Kürzlich hatte ich einen journalistischen Text auf dem Schirm, in dem es um die “unterschiedlichen Eigenschaften verschiedener Essig-Hefen” ging, und um die Frage, wann die Essig-Mutter verdorben sei.

Nun ja – der Text selbst war verdorben, weil es zwar Hefen für die Zucker-Verwandlung zu Alkohol gibt, und Essig-Bakterien für die Verwandlung von Alkohol in Essig, aber keine Essig-Hefen – solche Desinformationen sind jedenfalls “irgendwie verschimmelt”. Hefen sind Pilze -  das ist eigentlich Schulstoff

 

Die Unterschiede…

Bei der Hefe wissen wir, dass es Bäckerhefe, Bierhefe, und Weinhefe gibt; bei der Bierhefe entscheidet die Hefe, ob das Bier ober- oder untergärig wird, und spezielle Einrichtungen kümmern sich um die Zucht von “reinen” Linien.

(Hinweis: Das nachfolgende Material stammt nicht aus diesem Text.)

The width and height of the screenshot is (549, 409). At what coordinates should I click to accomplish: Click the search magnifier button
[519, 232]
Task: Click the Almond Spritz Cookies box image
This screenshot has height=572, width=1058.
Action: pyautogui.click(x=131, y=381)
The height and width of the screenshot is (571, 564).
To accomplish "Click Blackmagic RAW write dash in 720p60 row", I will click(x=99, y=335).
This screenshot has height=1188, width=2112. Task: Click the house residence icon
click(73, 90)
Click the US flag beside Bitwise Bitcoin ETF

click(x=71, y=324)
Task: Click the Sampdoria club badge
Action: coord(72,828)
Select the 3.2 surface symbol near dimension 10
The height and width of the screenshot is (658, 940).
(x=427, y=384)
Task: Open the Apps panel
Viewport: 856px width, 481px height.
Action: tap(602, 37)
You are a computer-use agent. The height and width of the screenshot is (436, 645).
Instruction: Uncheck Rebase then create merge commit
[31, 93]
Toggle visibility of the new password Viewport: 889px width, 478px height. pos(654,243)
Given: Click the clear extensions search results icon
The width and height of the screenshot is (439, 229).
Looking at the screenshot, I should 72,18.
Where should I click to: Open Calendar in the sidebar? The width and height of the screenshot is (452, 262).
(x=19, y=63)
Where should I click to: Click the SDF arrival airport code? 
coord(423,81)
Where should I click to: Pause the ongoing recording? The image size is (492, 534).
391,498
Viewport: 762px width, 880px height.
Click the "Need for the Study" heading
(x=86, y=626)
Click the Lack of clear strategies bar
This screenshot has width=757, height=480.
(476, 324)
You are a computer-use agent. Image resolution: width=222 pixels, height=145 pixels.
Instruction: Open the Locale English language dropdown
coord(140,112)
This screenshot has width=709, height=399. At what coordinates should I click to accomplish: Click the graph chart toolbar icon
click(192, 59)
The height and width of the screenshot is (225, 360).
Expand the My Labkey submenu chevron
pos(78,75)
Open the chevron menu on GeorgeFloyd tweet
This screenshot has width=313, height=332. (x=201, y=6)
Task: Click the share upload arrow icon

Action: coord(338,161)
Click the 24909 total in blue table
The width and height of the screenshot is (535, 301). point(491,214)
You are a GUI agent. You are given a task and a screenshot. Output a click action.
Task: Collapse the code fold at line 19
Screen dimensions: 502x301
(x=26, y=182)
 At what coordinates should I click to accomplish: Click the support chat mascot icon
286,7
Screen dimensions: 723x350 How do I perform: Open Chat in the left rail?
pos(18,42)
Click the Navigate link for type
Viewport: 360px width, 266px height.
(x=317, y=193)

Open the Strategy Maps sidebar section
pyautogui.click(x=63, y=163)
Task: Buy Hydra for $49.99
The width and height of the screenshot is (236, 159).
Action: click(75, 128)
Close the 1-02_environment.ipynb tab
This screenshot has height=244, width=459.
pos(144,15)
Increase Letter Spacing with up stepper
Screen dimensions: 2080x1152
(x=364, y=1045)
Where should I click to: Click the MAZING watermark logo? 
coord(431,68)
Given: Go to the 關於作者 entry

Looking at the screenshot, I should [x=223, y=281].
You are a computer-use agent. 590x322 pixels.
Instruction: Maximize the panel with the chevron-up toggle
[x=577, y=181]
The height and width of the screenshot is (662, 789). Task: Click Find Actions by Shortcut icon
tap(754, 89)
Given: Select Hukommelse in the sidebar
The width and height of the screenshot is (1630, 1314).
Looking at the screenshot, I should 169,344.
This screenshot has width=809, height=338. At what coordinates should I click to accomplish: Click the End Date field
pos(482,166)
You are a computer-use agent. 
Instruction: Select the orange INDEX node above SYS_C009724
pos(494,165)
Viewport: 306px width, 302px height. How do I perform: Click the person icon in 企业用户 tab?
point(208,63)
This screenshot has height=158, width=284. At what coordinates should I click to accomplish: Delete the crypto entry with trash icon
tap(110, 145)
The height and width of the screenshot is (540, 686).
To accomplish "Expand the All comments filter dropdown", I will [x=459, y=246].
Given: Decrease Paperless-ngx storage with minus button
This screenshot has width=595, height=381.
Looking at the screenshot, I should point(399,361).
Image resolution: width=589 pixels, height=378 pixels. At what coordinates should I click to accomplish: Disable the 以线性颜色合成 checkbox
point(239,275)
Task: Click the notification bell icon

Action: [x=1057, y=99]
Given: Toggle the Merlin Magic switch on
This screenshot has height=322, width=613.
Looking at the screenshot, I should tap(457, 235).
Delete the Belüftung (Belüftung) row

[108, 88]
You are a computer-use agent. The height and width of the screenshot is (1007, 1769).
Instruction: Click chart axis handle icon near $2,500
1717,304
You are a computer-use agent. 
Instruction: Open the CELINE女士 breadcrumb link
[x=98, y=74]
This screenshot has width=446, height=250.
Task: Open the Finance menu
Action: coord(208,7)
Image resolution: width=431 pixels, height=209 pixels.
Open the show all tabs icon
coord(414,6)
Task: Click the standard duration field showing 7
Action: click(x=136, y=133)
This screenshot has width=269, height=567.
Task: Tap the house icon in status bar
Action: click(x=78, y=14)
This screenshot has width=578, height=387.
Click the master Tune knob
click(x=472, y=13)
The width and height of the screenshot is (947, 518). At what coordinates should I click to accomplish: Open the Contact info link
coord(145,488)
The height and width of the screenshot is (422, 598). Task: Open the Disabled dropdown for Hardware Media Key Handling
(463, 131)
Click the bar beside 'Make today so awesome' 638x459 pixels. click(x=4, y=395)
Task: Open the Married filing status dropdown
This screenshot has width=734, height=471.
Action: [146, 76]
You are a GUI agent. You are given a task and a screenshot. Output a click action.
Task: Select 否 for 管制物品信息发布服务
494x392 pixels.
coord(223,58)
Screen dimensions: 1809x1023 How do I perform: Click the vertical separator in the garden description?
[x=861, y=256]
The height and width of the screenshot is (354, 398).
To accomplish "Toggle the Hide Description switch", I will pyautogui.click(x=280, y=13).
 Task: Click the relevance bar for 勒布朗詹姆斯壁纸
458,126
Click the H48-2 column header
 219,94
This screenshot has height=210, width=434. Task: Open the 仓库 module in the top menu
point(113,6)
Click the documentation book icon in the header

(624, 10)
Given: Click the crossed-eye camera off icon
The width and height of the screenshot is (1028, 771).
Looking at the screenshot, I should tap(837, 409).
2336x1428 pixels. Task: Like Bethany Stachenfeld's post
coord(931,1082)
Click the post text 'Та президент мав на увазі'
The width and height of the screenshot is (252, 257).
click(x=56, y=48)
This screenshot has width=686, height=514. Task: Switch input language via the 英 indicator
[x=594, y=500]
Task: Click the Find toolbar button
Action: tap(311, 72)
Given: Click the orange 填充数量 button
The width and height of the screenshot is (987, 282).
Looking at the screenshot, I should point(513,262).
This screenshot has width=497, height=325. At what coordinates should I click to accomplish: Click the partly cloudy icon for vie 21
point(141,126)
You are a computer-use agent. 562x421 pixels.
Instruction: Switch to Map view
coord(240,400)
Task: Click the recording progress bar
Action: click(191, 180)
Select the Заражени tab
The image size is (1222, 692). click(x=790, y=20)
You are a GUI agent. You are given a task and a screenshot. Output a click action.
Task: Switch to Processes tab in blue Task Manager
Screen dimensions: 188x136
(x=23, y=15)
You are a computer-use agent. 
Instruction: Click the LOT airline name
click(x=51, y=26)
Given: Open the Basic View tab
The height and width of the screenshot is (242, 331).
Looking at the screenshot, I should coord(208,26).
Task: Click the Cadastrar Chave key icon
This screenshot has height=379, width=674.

Vom Sauerteig und vom Käse wissen wir, dass die gleichen Stämme in unterschiedlichen Regionen der Welt unterschiedliche Variäteten von Brot und Käse hervorbringen, dass die “Bazillen” also äußerst sensibel auf Umwelteinflüsse reagieren – ähnlich wie bei der milchsauren Gemüse-Fermentation

Bei den sauren Gurken geht "sauer" auch ohne Essg, per milchsaurer Fermentation - das ist gar nicht schwierig - die essigsauren Gürkchen und Pickles, um die Du Dich selbst kümmerst, werden mit Deinem eigenen Essig auf jeden Fall extrem lecker: So viel mal vorab, um Dich weiterhin zum Essig-Brauen motiviert zu stimmen!

Bei den Essig-Bakterien dürfte es ebenso eine große Vielzahl geben; In einer Essigmutter sind vielleicht unzählige “Sorten” von Essigsäurebildnern versammelt, die  miteinander verwandt sind, aber je nach Umweltbedingungen spezifisch aktiv werden, abhängig von Temperatur, Luftqualität, Weinqualität. Es könnte sein, dass Essigmütter sich allmählich an “bestimmte” Weine anpassen, so dass eine Essigmutter in einem neuen Milieu sich “unpässlich” verhält, oder erst “eingewöhnt” werden muss.

Also halte ich es auch für richtig, nicht ein kleines Stück Essigmutter gleich in ein Riesen-Fass Wein zu setzen, sondern sie sinngemäß langsam aufzupäppeln, bis sie “groß und stark” ist und ein paar Litern (verdünntem) Wein auf einmal ausgesetzt werden kann.

 

Deshalb kommt es jetzt darauf an, wie Du mit Deinem Essig-Ansatz umgehst. Viel hat sich da ja noch nicht bewegt, wenig ist bisher dazugekommen, ich finde, es wäre Zeit für Fortschritte.

Aber das ist Deine Sache, ich mache niemandem Druck, weil er zu langsam Essig produziert – “Slow food is good food” sagt ja das Sprichwort, und meinetwegen kannst Du in der Zwischenzeit auch noch einen Brotaufstrich machen – der braucht, damit er auch hintergründig “fruchtig” wirkt, etwas Säure, und wenn Dein eigener Essig irgendwann mal fertig ist…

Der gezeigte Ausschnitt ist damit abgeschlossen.